那小嘴兒甜的,杜明月是忍不住嘴角揚的弧度更利害了。
“真乖,真乖。”
“快睡吧,等醒了,吃香香的雞蛋羹。”
肉粥加雞蛋羹,杜明月想,她倆兒子都愛吃。今個兒是好事兒降臨,策哥兒會喚“娘”了,一定得給孩子加餐。嗯,這是必須的。
於是,接下來的幾日,在二哥兒趙策會喚了“娘”和“爹”後,杜明月對於讓大哥兒趙籙也是學會喚爹娘的要緊事,是提起了最高的興趣。
奈何,大哥兒趙籙是一個目前除了爬,對兩條腿走路都不感興趣的熊孩子。
吐字不清楚,還是大哥兒趙籙的專利。“爹娘”這兩字,能吃嗎?
熊孩子趙籙依然不會喚啊。
杜明月堅信,革命道路責任遠而重,但是,她一定能勝利會師的。所以,教會熊孩子趙籙喊“爹娘”她也一定能做到的。
八月末,從封縣城那邊走門路,尋得的打胎藥到了杜明月手裡。
這藥,杜明月是請她娘回了封縣城,暗中配好的。而且,還是花了銀子,弄成了藥粉。真是居家旅行,乾壞事的必備品啊。
至於安胎藥方子,還有安胎藥丸子嘛,杜明月已經是生了兩個孩兒的人,她自然是有熟悉的好方子。所以,在靈安縣城的大藥鋪裡配好藥丸子就成。畢竟,保胎藥真不是違(ei)禁物兒,這隨便哪兒都能大大方方弄來的。
萬事俱備,就欠東風。
晚間,杜明月把雪珠的事由,還有她做的一些準備,以及一些猜測,都一一跟夫君趙子殷講明了。
杜明月表示,她不曾隱瞞什麼,也不想隱瞞什麼。
“如果你覺得我不善良,心眼兒太壞,我也認了。”
“我就是想,為你做些什麼。”
“因為本事有限,我怕我的手段有遺漏的地方,也怕我好心辦壞事。所以,一切我都明明白白的告知你了。

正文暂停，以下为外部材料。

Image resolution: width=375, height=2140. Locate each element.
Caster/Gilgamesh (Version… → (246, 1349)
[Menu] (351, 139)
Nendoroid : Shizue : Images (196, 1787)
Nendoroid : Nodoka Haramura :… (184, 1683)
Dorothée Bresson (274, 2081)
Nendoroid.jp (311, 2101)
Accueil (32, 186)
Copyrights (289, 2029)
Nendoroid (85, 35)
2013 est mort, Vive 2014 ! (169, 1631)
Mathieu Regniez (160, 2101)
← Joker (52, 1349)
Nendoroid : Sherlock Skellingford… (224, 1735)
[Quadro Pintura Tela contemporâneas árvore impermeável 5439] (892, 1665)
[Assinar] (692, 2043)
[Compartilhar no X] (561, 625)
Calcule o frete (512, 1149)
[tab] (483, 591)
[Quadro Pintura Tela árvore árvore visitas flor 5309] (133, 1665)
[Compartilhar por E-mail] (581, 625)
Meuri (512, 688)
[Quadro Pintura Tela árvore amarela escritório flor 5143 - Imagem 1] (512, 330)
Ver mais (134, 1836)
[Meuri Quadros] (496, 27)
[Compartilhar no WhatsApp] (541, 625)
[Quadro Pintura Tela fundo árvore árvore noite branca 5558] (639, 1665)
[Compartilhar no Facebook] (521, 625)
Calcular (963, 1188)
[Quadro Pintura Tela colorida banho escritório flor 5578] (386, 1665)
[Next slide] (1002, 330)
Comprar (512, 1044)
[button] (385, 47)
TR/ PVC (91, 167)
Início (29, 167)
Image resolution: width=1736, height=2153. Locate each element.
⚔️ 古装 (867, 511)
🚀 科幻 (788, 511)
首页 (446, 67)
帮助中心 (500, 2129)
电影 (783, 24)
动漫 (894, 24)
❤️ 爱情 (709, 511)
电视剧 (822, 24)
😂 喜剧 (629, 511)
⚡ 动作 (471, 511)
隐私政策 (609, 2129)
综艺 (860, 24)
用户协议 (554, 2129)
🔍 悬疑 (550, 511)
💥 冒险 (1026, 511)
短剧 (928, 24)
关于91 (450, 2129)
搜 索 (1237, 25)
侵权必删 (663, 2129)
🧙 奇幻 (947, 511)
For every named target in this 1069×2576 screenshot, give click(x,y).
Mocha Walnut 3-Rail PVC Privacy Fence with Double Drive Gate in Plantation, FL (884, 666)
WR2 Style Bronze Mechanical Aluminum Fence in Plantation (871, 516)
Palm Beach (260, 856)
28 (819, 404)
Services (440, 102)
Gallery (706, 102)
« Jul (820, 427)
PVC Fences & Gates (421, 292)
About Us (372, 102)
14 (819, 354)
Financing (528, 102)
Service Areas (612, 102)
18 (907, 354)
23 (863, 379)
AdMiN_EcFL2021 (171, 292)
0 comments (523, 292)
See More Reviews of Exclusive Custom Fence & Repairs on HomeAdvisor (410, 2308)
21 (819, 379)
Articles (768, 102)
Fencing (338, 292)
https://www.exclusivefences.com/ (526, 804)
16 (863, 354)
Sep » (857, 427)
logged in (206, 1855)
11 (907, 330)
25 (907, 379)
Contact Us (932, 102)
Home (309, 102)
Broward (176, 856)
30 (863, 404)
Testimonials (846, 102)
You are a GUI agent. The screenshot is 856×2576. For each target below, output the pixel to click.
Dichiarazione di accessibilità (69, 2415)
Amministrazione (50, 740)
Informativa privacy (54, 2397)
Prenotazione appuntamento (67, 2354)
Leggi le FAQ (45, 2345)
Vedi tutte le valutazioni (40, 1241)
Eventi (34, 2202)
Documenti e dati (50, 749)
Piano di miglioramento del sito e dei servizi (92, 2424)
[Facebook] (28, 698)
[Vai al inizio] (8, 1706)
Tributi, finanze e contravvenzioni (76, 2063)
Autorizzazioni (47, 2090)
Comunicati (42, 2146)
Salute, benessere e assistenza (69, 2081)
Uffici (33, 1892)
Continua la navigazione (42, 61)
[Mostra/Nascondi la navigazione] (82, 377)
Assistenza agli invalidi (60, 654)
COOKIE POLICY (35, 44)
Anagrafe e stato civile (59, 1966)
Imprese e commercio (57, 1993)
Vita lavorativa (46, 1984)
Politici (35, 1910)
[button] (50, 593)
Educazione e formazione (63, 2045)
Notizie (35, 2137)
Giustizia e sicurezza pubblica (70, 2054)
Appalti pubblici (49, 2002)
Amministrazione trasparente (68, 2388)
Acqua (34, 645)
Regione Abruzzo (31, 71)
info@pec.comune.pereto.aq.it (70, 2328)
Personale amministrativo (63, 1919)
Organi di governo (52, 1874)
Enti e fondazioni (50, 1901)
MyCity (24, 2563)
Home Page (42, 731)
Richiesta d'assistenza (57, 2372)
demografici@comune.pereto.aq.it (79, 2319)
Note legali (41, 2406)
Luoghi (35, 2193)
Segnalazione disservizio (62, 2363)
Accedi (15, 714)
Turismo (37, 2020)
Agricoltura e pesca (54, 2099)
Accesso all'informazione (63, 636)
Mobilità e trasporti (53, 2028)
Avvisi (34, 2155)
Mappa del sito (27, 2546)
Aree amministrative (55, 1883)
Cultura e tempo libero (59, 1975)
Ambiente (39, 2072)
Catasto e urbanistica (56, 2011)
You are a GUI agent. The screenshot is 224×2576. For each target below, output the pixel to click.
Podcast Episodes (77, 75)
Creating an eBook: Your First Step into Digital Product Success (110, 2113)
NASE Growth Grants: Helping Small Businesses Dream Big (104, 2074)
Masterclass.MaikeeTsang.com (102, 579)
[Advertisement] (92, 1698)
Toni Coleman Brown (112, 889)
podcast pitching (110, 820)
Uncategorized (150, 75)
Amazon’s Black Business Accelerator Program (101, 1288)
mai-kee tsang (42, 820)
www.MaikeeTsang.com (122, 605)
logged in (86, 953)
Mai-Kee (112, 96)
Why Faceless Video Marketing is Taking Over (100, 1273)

”
望著沉默的趙子殷,杜明月眼神暗了一暗。
她問道“是不是男人都不能接受,枕邊人的心狠手辣?”
其實,這事情是米姨娘的試探,又何嘗不是杜明月的試探呢?
嫁趙子殷這些年月裡,趙子殷待杜明月的信任,讓杜明月想真正跟枕邊人長相思守的。所以,人能裝一時,裝不了一世的。
若真是能裝一世,那不叫裝,而叫弄假成真了。
前世,杜明月就不是什麼真善美,要不然,她不會賣保險,不會跳進股市的大坑。說白了,杜明月是一個俗人,大俗人。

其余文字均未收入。